The buyer may only sell the goods subject to retention of title in the ordinary course of business at his normal terms and conditions and as long as he is not in default, provided that the claims arising from the resale in accordance with No. 4 and 5 are transferred to the DBF. He shall not be entitled to dispose of the goods subject to retention of title in any other way.

The claims arising from the resale of the goods subject to retention of title together with all securities which the buyer acquires for the claim shall already now be assigned to the DBF. They serve as security to the same extent as the goods subject to retention of title. If the goods subject to retention of title are sold by the buyer together with other goods not sold by the DBF, the claim from the resale shall be assigned to the DBF in the ratio of the invoice value of the goods subject to retention of title to the invoice value of the other goods sold. In the event of the sale of goods in which the DBF has co-ownership shares pursuant to No. 2, the DBF shall be assigned a part corresponding to the co-ownership share.

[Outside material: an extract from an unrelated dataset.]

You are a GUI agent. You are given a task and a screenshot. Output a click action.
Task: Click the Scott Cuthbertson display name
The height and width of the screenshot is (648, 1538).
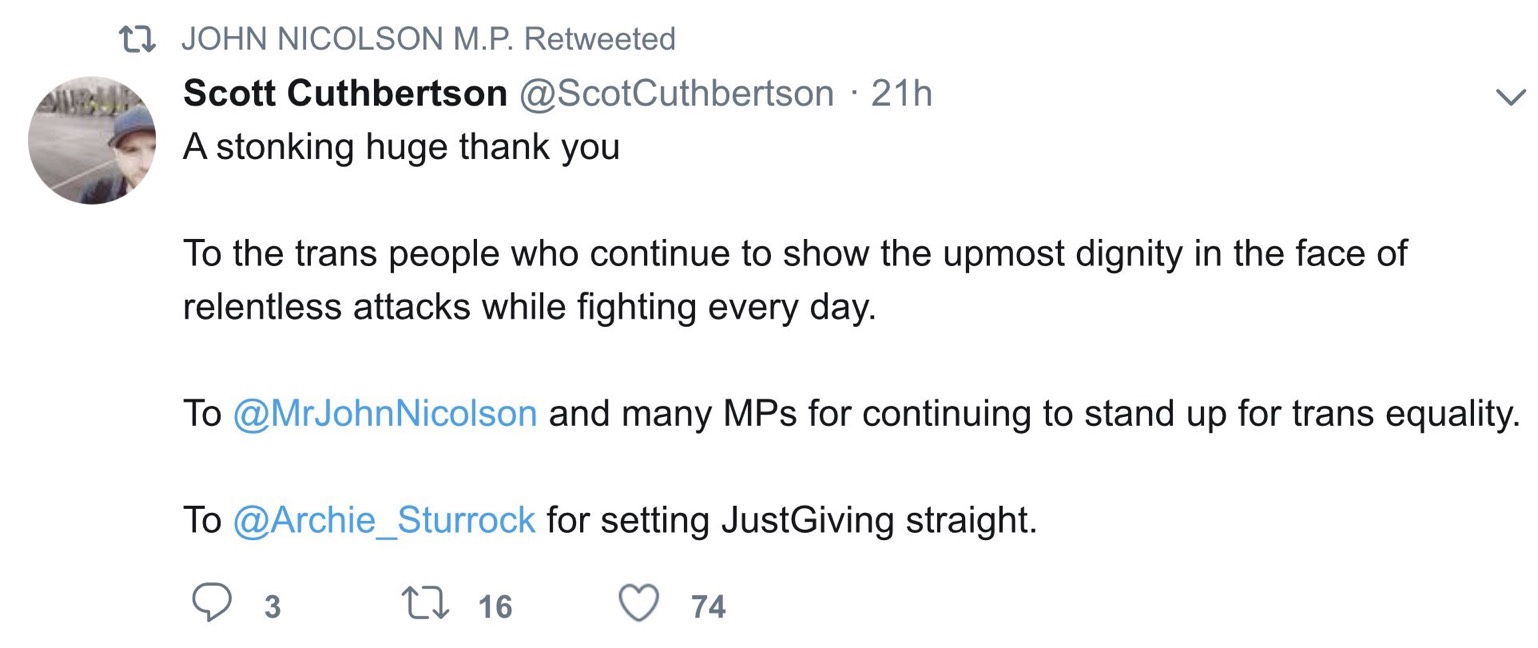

The buyer is entitled to collect claims from the resale. This redemption authorization shall expire in the event of revocation by the DBF, but at the latest in the event of default in payment, non-redemption of a bill of exchange or application for the opening of insolvency proceedings. The DBF will only make use of the right of revocation if it becomes apparent, after the conclusion of the contract, that the payment claim arising from this or other contracts with the buyer is at risk due to the buyer’s inability to pay. At the request of the DBF, the buyer shall be obliged to inform his customers immediately of the assignment to the DBF and to provide the DBF with the documents required for collection.

§ 9 Liability

Unless otherwise stated below, other and further claims of the buyer against the DBF are excluded. This applies in particular to claims for damages arising from delay, impossibility of performance, culpable breach of contractual accessory obligations, violation of any precontractual obligations (culpa in contrahendo) and tort. The DBF is therefore not liable for damage that has not occurred to the delivered goods themselves. Above all, the DBF shall not be liable for loss of profit or any other financial loss of the buyer.

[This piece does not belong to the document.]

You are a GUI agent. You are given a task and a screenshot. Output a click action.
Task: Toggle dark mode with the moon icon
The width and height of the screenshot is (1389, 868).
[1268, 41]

The above limitations of liability shall not apply in the event of intent, gross negligence on the part of legal representatives or executive employees or culpable breach of essential contractual obligations. In the event of culpable breach of essential contractual obligations, the DBF shall be liable only for reasonably foreseeable damage typical of the contract, except in cases of intent or gross negligence on the part of its legal representatives or executive employees.

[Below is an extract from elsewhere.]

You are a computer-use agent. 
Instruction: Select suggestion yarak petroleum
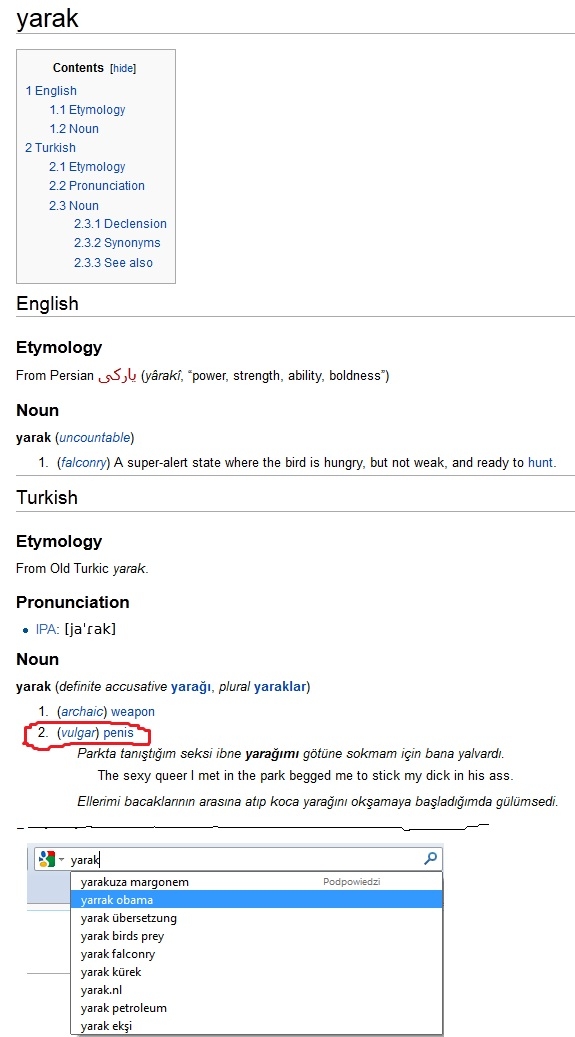pyautogui.click(x=257, y=1008)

Furthermore, the limitation of liability shall not apply in the event of damage to life, limb or health resulting from an intentional or negligent breach of duty by the DBF or an intentional or negligent breach of duty by a legal representative or vicarious agent of the DBF.

§ 10 Miscellaneous

This contract and all legal relationships between the parties shall be governed by the laws of the Federal Republic of Germany to the exclusion of the UN Convention on Contracts for the International Sale of Goods (CISG).

The exclusive place of jurisdiction for all disputes arising from this contract shall be the registered office of the DBF.

§ 11 Validity

These General Terms and Conditions are valid from 01 October 2018.